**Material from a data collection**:
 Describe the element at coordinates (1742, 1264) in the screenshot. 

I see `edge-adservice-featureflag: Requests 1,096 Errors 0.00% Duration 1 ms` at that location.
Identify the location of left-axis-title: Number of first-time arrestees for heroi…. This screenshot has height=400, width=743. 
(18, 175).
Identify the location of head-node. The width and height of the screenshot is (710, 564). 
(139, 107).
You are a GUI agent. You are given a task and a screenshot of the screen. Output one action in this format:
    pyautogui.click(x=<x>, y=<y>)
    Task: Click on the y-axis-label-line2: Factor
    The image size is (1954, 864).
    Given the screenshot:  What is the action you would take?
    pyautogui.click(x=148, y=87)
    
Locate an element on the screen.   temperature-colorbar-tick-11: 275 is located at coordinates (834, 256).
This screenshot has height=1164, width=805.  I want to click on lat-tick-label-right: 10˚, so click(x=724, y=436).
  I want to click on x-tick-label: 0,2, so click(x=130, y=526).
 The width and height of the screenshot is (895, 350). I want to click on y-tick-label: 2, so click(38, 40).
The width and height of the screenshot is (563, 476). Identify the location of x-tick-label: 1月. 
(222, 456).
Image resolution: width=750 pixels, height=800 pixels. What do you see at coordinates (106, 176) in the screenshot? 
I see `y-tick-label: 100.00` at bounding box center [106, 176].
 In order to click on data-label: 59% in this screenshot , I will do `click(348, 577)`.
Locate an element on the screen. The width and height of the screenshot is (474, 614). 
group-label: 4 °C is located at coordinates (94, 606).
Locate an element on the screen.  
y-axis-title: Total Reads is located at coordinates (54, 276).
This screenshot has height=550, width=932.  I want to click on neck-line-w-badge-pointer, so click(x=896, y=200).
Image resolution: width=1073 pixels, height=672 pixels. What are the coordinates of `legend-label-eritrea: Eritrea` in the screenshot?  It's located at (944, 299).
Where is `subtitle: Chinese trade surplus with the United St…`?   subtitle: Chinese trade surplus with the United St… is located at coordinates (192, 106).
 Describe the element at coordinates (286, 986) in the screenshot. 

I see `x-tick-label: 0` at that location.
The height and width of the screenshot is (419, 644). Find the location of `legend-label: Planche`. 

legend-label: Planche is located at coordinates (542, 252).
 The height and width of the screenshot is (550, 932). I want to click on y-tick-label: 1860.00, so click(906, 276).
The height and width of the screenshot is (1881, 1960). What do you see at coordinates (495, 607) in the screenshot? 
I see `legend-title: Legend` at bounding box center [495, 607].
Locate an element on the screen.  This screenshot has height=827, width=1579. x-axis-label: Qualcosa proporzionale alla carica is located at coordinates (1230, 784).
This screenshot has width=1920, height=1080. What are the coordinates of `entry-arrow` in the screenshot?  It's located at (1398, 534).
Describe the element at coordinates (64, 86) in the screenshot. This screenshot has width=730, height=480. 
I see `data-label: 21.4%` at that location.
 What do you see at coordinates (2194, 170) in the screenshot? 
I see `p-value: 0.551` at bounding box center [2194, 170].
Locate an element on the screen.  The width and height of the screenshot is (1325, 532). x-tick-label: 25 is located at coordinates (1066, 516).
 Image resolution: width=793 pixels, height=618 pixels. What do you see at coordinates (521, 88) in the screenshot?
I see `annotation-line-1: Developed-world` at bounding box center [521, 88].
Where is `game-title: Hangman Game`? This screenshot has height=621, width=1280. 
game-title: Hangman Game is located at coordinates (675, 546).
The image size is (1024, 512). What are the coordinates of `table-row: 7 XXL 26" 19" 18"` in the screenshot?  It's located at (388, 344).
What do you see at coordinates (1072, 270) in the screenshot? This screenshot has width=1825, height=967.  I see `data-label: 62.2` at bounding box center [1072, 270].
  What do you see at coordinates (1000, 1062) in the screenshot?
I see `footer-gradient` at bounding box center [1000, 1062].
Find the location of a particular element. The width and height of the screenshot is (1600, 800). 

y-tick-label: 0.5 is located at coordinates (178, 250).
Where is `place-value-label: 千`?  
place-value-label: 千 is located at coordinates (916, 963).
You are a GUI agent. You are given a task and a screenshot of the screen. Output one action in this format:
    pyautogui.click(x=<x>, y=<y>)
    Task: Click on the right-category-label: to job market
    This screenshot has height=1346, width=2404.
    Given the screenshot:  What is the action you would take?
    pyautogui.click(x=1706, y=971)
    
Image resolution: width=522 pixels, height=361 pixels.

**Task description**:
Rewrite the part of the material that opens at its very start and closes with the line containing "pyautogui.click(x=148, y=87)", changing "Identify the location of" to "Find the position of" and leaving everything else as it is.

**Exercise response**:
 Describe the element at coordinates (1742, 1264) in the screenshot. 

I see `edge-adservice-featureflag: Requests 1,096 Errors 0.00% Duration 1 ms` at that location.
Find the position of left-axis-title: Number of first-time arrestees for heroi…. This screenshot has height=400, width=743. 
(18, 175).
Find the position of head-node. The width and height of the screenshot is (710, 564). 
(139, 107).
You are a GUI agent. You are given a task and a screenshot of the screen. Output one action in this format:
    pyautogui.click(x=<x>, y=<y>)
    Task: Click on the y-axis-label-line2: Factor
    The image size is (1954, 864).
    Given the screenshot:  What is the action you would take?
    pyautogui.click(x=148, y=87)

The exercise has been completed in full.